Я поднял глаза к грязной лампочке. Это был сложный вопрос, признаться, я и сам не знал.
Командир был довольно высокого роста, хотя, не скажешь, что он был особенно мощным. Напротив, бросилась в глаза не его сила, а необыкновенная подвижность и лёгкость, с какой он, нагруженный снаряжением, запрыгнул в кузов. На лице его постоянно присутствовала лёгкая улыбка, будто бывшая его обычным выражением, а глаза всегда смотрели в одну точку, но, несмотря на это, казалось, что он видит всё. Он тащил с собой много снаряжения, но именно с собой, на нём был надет минимум: не было бронежилета, а его разгрузочный жилет был самым простым, сшитым из обычной ткани, не усиленной ремнями. Обычно спецназовцы весьма щепетильно относились к подобным вещам, выбирали прочное и надёжное снаряжение, как и его попутчики, но его снаряжение, казалось, было выбрано из обратных соображений.
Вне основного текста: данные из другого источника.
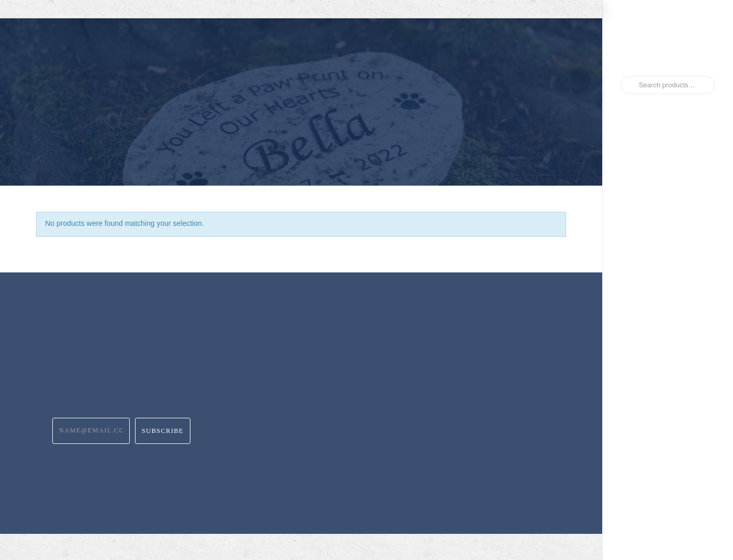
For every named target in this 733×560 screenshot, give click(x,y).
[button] (542, 104)
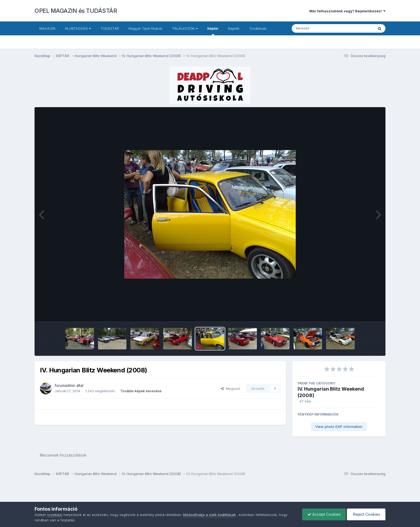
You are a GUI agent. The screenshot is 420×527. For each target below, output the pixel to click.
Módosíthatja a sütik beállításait (209, 515)
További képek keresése (141, 391)
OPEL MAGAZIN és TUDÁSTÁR (76, 11)
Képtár (213, 31)
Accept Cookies (323, 514)
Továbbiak (258, 28)
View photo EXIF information (339, 427)
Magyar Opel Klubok (145, 28)
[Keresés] (318, 28)
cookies (55, 515)
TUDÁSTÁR (110, 28)
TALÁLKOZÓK (185, 28)
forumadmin (65, 385)
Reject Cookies (366, 514)
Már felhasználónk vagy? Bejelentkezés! (347, 11)
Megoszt (230, 388)
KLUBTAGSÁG (78, 28)
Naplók (234, 28)
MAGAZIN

Они скрылись в глубине кузова, крытого брезентом и старались не высовываться, мы же, как обычно, держались ближе к выходу. Наш новый командир, служивший в Чечне с самого ввода войск, всегда материл начальство, не позволяющее ездить с открытым кузовом. Мы все понимали, что он был прав: когда по машине начинал долбить пулемёт или под кузов залетала граната, люди начинали метаться в дикой панике, пытались спрятаться за дощатыми бортами, сбегались к выходу, прямо под пулемётный огонь, короче, оказывались в ловушке. Это понимали все, но мы по-прежнему катались под брезентом.
Я сел у самого борта, зажав ногами автомат, и принялся смотреть на смоченную росой пыльную дорогу, уносившейся в даль из-под колёс машины кривой чёрной лентой. Чувство опасности давно уже притупилось, появилось какое-то равнодушие. Сначала, конечно, мы боялись всего: мин, снайперов, засад, но страх надоедал, он приедался и перерастал в странное равнодушие ко всему, что происходило вокруг, к собственной жизни. Особенно, если долго ничего не случалось.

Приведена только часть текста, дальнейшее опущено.